** RECORDED INFORMATION follows **

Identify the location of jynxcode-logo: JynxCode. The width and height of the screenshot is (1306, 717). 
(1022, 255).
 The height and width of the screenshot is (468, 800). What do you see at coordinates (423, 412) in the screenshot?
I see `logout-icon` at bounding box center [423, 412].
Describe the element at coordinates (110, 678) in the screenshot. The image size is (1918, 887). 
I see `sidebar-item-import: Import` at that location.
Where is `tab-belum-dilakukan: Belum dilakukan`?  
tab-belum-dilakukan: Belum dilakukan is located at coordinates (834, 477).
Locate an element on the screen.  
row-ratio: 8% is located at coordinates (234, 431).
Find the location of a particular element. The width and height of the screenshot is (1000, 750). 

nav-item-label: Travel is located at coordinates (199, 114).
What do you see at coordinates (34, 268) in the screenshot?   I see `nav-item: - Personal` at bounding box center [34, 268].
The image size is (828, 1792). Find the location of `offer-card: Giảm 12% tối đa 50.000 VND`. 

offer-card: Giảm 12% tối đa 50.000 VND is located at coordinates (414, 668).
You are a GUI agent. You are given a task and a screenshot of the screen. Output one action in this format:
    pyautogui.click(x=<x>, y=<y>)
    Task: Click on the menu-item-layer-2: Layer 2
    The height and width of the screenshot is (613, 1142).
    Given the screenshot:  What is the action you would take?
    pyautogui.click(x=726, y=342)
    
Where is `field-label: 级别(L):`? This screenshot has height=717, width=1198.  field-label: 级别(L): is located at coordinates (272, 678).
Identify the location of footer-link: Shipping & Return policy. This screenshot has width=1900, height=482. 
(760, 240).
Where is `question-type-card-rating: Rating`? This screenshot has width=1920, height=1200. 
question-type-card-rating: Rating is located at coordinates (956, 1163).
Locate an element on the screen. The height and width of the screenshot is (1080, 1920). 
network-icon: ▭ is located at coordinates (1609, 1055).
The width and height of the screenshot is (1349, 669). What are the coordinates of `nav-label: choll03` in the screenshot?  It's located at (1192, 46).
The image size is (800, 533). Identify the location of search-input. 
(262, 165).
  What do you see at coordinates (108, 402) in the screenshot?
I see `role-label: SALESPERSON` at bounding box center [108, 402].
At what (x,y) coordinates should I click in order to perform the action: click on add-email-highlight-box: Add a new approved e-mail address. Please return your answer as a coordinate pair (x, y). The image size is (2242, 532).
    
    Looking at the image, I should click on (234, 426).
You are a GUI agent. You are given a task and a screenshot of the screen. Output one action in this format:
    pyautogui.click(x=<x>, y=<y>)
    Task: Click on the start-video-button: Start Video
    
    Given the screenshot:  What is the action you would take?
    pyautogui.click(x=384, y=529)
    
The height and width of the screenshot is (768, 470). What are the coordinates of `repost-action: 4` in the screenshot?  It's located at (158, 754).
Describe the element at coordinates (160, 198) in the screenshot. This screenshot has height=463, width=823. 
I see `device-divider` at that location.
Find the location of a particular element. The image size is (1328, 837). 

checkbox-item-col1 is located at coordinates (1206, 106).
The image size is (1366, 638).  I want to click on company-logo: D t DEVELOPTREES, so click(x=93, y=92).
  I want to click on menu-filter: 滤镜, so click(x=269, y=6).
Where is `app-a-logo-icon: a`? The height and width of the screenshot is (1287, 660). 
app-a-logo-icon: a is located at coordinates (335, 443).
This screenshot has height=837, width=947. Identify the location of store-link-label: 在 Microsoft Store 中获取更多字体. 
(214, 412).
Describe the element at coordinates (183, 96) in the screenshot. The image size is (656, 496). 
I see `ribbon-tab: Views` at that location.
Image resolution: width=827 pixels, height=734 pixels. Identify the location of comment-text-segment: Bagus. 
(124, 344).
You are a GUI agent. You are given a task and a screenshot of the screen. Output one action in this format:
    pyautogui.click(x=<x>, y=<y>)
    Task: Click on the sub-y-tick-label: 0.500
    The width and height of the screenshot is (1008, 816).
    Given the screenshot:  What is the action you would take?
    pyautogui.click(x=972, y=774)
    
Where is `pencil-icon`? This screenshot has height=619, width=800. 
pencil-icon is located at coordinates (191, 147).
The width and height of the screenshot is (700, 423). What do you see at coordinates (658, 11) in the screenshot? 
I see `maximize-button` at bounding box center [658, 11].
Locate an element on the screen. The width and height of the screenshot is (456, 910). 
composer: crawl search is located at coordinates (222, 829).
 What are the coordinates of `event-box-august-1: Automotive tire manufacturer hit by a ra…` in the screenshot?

** End of RECORDED INFORMATION **

REQUEST –
Reproduce the rows word for word, starting with the line that contains "Find the location of a particular element. The width" and going on through the line that contains "center [108, 402].", with both of those lines included.

YOUR RESPONSE –
Find the location of a particular element. The width and height of the screenshot is (1000, 750). 

nav-item-label: Travel is located at coordinates (199, 114).
What do you see at coordinates (34, 268) in the screenshot?   I see `nav-item: - Personal` at bounding box center [34, 268].
The image size is (828, 1792). Find the location of `offer-card: Giảm 12% tối đa 50.000 VND`. 

offer-card: Giảm 12% tối đa 50.000 VND is located at coordinates (414, 668).
You are a GUI agent. You are given a task and a screenshot of the screen. Output one action in this format:
    pyautogui.click(x=<x>, y=<y>)
    Task: Click on the menu-item-layer-2: Layer 2
    The height and width of the screenshot is (613, 1142).
    Given the screenshot:  What is the action you would take?
    pyautogui.click(x=726, y=342)
    
Where is `field-label: 级别(L):`? This screenshot has height=717, width=1198.  field-label: 级别(L): is located at coordinates (272, 678).
Identify the location of footer-link: Shipping & Return policy. This screenshot has width=1900, height=482. 
(760, 240).
Where is `question-type-card-rating: Rating`? This screenshot has width=1920, height=1200. 
question-type-card-rating: Rating is located at coordinates (956, 1163).
Locate an element on the screen. The height and width of the screenshot is (1080, 1920). 
network-icon: ▭ is located at coordinates (1609, 1055).
The width and height of the screenshot is (1349, 669). What are the coordinates of `nav-label: choll03` in the screenshot?  It's located at (1192, 46).
The image size is (800, 533). Identify the location of search-input. 
(262, 165).
  What do you see at coordinates (108, 402) in the screenshot?
I see `role-label: SALESPERSON` at bounding box center [108, 402].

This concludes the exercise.